The case was decided against Qualcomm in the Northern District of California by Judge Koh and is currently pending appeal in the 9th Circuit (No. 19-16122, 9th Circuit). The Federal Court judgment was issued in two decisions, the first in November of last year and the second in May of this year. In the first decision, Judge Koh ruled on the contractual issues that arise from the FRAND terms and decided against Qualcomm in a summary judgment. The second decision, also against Qualcomm, focused on whether Qualcomm practices constituted unfair methods of competition in violation of the Sherman Act.
The latter decision’s Sherman Act analysis focused both on Qualcomm’s substantial market dominance over the modem chip market and the question of whether their practices were anticompetitive. In the findings on market dominance, the Federal Court pointed to the fact that, indeed, Qualcomm is the major supplier of modem chips in the industry and that there are substantial entry level barriers in the field of modem chips. In the defense of its practices, Qualcomm appeared to allege that it is vulnerable to a hold-out problem, by claiming that it is entirely dependent on cell-phone manufacturers to profit from its patents. This argument was successful in a Southern District of Iowa case wherein a seller of high fructose corn syrup did not dominate the market due to the presence of powerful buyers capable of lowering syrup prices. This argument was not persuasive here, however, due to the facts of the case. Even if Qualcomm could theoretically be vulnerable to hold-outs from cell phone manufacturers, Judge Koh found that the data shows that this theoretical problem is not actually occurring.
In the findings on anticompetitive practices, the Federal Court looked at how Qualcomm used the ownership of SEPs to obtain high licensing fees. In this analysis, the court noted that Qualcomm’s dealings with cell phone manufacturers and modem chip competitors were designed to eliminate competition and increase consumer prices. The court noted that Qualcomm required cell phone manufacturers to license its patents as a precondition for sales of the modem chips – a practice called “no license-no chips.” Under the “patent exhaustion” doctrine, the first sales of a product that incorporates a patent exhausts the patent rights downstream. In other words, when Apple buys a modem chip from Qualcomm that includes patented technology, Apple is not ordinarily required to license those patents, since the patent right exhausted after the first sale.
The “no license-no chips” practice, however, goes around the doctrine by demanding the licensing. Regarding its dealings with competitors, the court pointed to the fact that Qualcomm has consistently refused to license its SEP portfolio to manufacturers of modem chips under pretextual excuses, thus preventing new entrants in the market. As a result of these practices, the court found that Qualcomm extracted unreasonably high licensing fees.

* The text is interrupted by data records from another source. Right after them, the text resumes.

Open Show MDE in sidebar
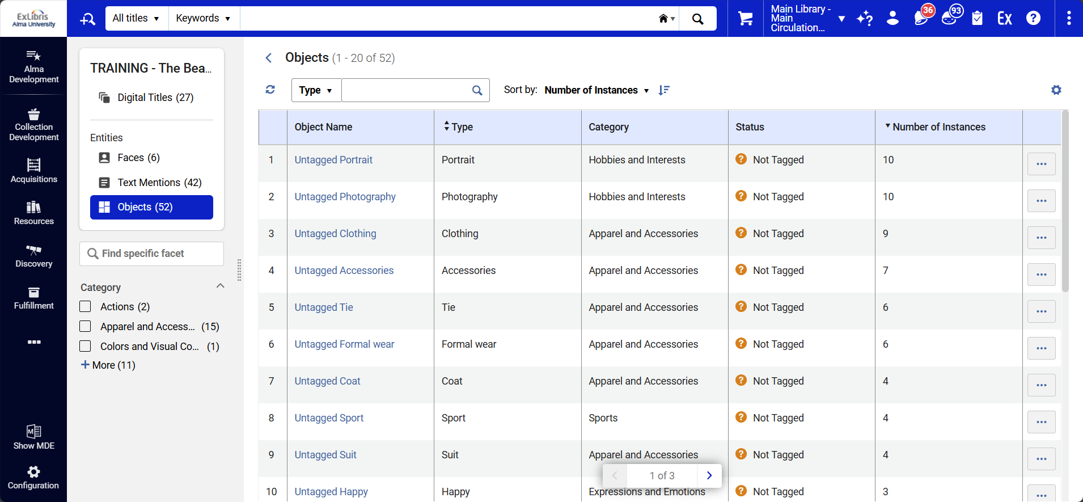Screen dimensions: 1083x502 click(33, 437)
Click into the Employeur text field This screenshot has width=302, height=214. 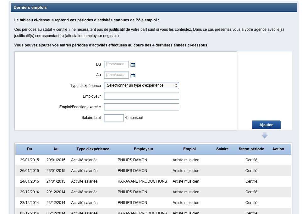pos(141,96)
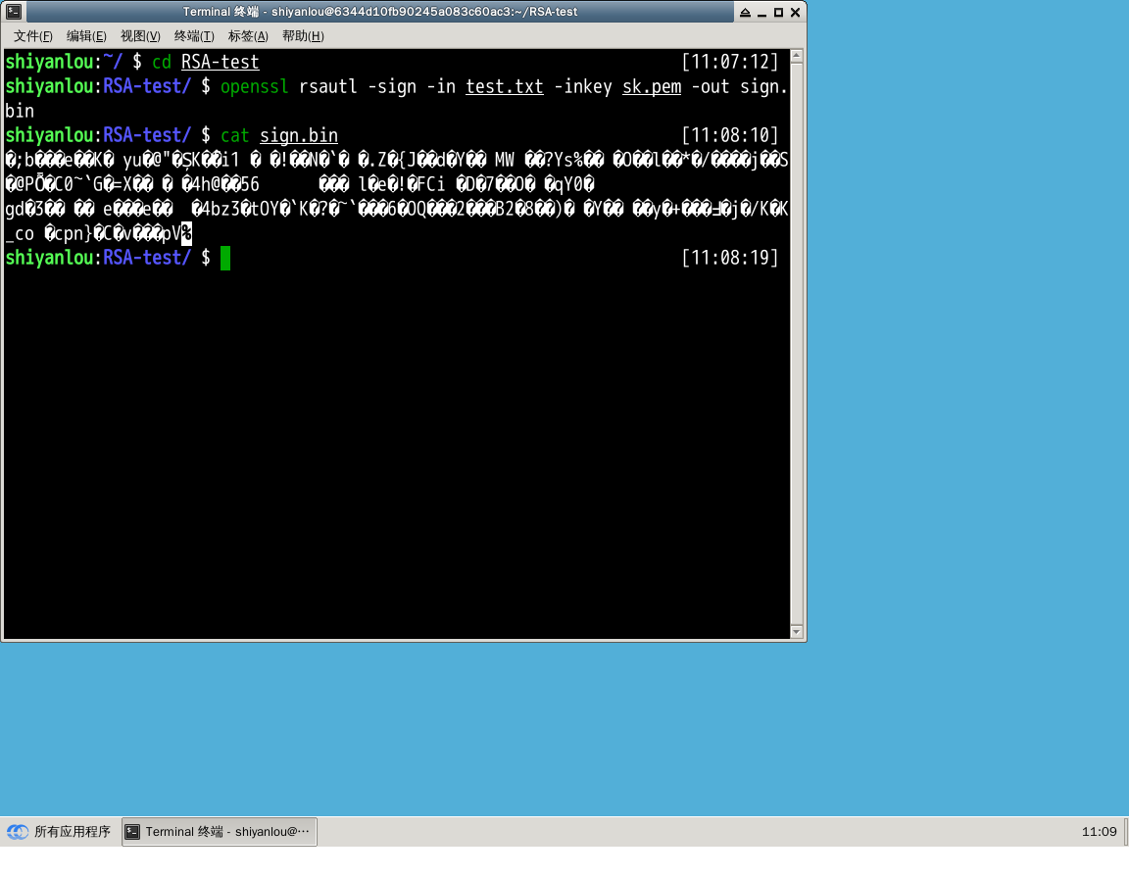Open the 文件(F) menu
1129x878 pixels.
click(32, 36)
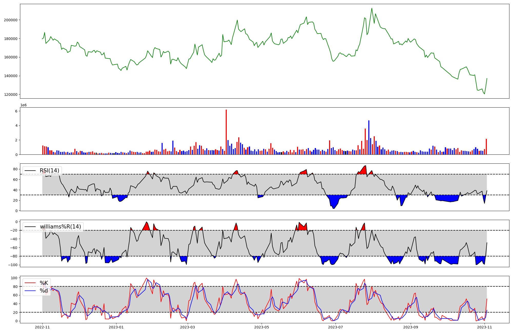513x333 pixels.
Task: Click the 2023-09 x-axis date label
Action: 411,327
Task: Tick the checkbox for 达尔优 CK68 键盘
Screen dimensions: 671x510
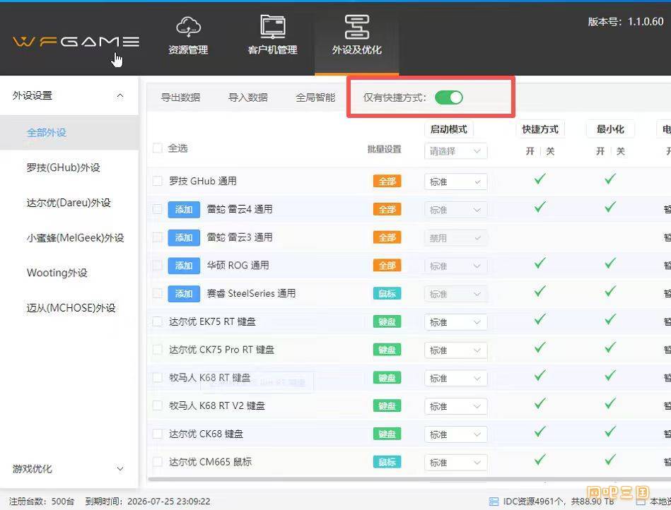Action: coord(158,434)
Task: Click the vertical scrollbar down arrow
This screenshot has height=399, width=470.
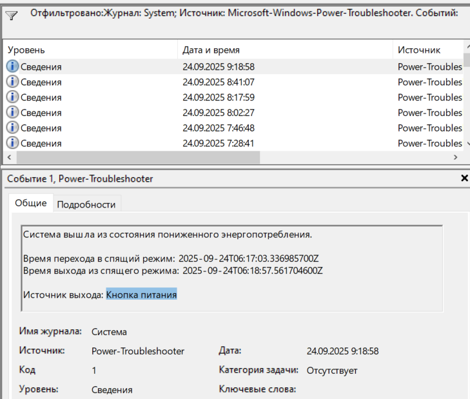Action: (x=467, y=144)

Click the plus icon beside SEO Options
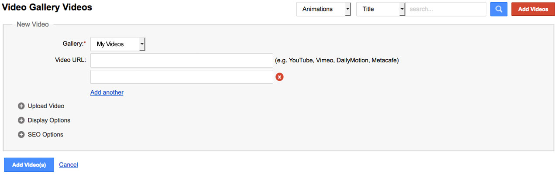pos(21,135)
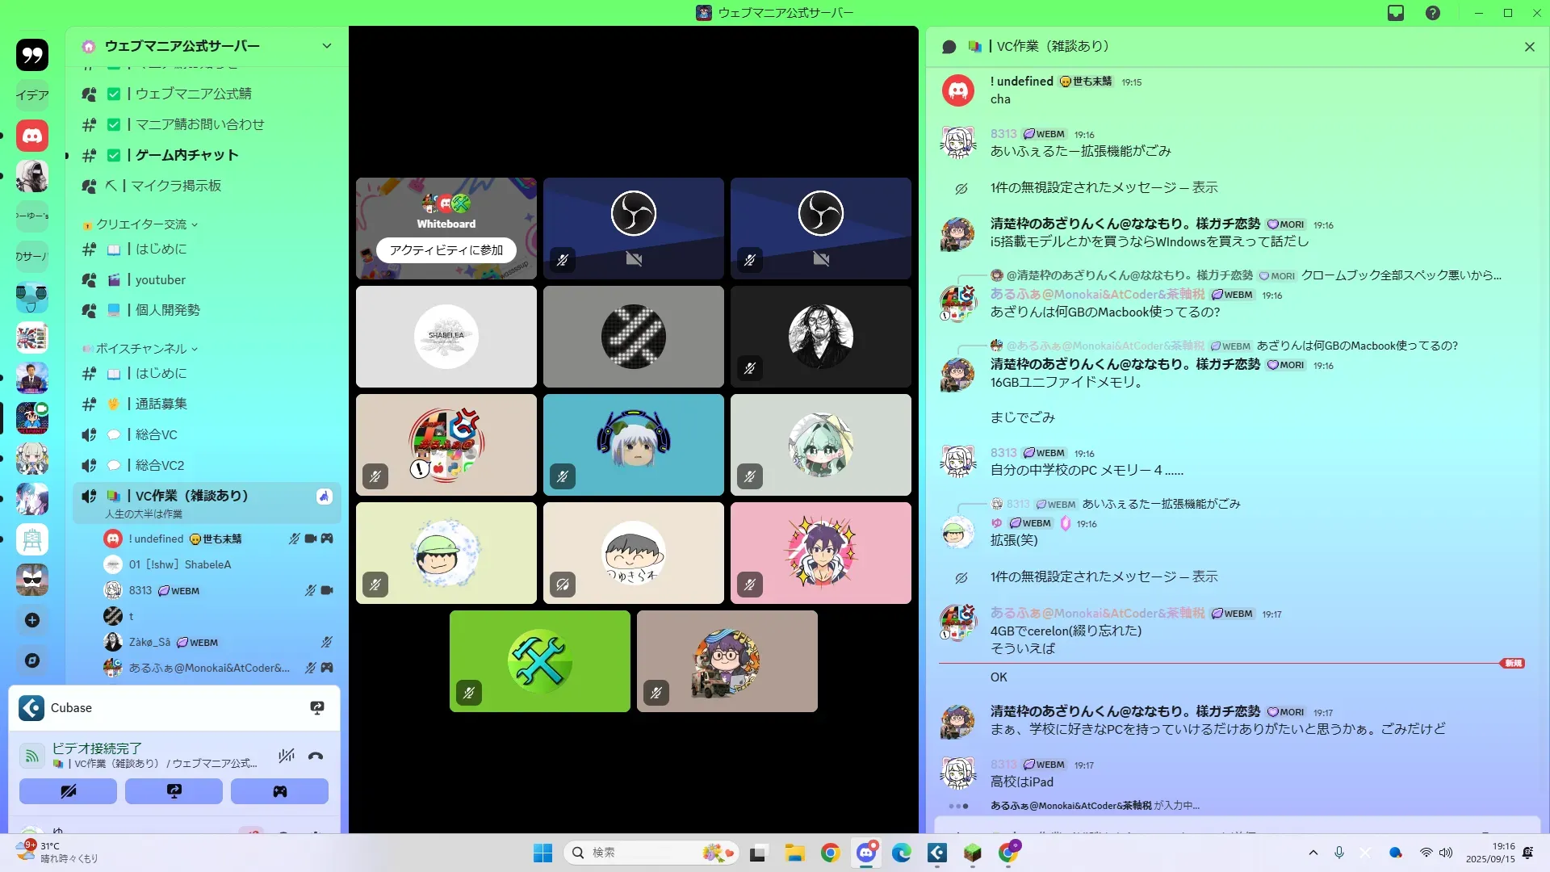Open Discover servers compass icon
1550x872 pixels.
[32, 660]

The decision is a massive defeat for Qualcomm, which appears to rely heavily on these practices as its main business model. It also appears that Qualcomm is willing to fight this case all the way. As mentioned above, an appeal is pending in the 9th Circuit, and that court has already granted a stay of the injunctions issued by the Northern District of California. The case appears to be getting even more interesting with the involvement of the Department of Justice in favor of Qualcomm. If the case rises to the Supreme Court, we might be getting some rulings that impact the way in which the use of patents for leverage go against the Sherman Act.